Running Evaluations

Run an Evaluation

agentv eval evals/my-eval.yaml

Results are written to .agentv/results/eval_<timestamp>.jsonl.

Common Options

Override Target

Run against a different target than specified in the eval file:

agentv eval --target azure_base evals/**/*.yaml

Run Specific Eval Case

Run a single eval case by ID:

agentv eval --eval-id case-123 evals/my-eval.yaml

Dry Run

Test the harness flow with mock responses (does not call real providers):

agentv eval --dry-run evals/my-eval.yaml

Output to Specific File

agentv eval evals/my-eval.yaml --out results/baseline.jsonl

Workspace Cleanup

When using workspace_template, temporary workspaces are created for each eval case. By default, workspaces are cleaned up on success and preserved on failure for debugging.

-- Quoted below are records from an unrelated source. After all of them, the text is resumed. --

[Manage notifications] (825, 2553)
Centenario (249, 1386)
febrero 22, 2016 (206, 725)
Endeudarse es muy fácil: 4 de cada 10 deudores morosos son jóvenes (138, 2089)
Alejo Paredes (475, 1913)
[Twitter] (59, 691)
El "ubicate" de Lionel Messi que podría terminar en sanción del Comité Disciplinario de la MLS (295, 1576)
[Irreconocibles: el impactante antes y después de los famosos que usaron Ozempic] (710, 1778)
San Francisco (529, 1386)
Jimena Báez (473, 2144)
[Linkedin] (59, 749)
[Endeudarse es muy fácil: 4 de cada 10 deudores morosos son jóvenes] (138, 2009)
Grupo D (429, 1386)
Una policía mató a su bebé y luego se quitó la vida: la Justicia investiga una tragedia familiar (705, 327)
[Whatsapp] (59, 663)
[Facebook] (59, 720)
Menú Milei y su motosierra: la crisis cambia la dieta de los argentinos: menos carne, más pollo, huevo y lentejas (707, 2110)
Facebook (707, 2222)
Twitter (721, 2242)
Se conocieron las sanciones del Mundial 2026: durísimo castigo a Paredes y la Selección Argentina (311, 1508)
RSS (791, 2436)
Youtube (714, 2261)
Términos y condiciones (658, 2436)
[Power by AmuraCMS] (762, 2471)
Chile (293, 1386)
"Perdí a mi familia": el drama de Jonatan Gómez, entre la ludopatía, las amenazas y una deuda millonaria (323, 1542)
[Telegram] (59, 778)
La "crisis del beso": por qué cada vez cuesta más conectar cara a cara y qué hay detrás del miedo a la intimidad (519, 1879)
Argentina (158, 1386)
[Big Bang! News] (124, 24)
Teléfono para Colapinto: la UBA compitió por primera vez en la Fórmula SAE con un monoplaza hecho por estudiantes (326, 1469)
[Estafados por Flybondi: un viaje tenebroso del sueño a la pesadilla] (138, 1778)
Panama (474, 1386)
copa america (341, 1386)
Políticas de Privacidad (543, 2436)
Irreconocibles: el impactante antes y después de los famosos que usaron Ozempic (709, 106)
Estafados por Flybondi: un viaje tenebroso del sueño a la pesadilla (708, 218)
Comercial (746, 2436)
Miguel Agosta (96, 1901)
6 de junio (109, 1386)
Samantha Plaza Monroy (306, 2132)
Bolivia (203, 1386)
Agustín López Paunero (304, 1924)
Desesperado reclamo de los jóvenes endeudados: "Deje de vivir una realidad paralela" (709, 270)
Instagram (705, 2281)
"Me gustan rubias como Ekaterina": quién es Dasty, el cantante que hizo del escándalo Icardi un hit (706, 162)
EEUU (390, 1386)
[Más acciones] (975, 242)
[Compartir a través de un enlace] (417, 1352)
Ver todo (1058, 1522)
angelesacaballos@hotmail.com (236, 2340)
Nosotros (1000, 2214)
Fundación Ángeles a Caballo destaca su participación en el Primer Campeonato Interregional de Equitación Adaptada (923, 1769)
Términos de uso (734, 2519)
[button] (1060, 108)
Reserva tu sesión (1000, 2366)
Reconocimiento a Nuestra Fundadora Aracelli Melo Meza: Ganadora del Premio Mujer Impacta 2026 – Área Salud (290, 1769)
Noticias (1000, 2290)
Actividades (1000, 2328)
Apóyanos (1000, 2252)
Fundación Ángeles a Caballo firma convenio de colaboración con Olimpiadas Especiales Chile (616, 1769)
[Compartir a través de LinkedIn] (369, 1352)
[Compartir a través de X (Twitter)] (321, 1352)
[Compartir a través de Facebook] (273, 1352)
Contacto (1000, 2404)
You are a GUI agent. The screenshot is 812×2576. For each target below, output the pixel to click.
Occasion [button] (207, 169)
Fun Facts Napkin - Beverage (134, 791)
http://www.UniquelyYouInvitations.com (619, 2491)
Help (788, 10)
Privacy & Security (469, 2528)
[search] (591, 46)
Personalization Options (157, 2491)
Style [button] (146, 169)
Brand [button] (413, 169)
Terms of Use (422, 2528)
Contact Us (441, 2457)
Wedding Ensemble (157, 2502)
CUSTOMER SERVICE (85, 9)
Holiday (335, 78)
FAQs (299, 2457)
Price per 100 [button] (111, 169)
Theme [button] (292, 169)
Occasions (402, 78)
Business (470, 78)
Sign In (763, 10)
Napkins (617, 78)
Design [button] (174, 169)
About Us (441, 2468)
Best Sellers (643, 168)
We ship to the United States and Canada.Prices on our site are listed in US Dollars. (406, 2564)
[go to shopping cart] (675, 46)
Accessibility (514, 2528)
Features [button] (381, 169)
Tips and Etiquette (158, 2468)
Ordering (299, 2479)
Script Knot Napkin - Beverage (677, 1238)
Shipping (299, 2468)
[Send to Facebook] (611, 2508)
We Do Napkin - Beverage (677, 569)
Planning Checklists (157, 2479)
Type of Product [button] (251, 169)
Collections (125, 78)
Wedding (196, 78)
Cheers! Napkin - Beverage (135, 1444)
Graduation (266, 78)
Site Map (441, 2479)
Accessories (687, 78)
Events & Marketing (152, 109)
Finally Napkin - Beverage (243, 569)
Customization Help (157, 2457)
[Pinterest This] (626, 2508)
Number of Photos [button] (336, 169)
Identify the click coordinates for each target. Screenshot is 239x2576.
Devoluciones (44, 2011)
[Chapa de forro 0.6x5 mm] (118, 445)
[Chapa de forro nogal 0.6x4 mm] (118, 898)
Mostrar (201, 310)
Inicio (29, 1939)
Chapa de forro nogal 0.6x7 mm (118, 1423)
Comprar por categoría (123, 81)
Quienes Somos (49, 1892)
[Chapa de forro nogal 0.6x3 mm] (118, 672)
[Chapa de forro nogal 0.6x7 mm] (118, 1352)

# Always keep workspaces (for debugging)
agentv eval evals/my-eval.yaml --keep-workspaces

# Always cleanup workspaces (even on failure)
agentv eval evals/my-eval.yaml --cleanup-workspaces

Workspaces are stored at ~/.agentv/workspaces/<eval-run-id>/<case-id>/.

Validate Before Running

Check eval files for schema errors without executing:

agentv validate evals/my-eval.yaml

All Options

Run agentv eval --help for the full list of options including workers, timeouts, output formats, and trace dumping.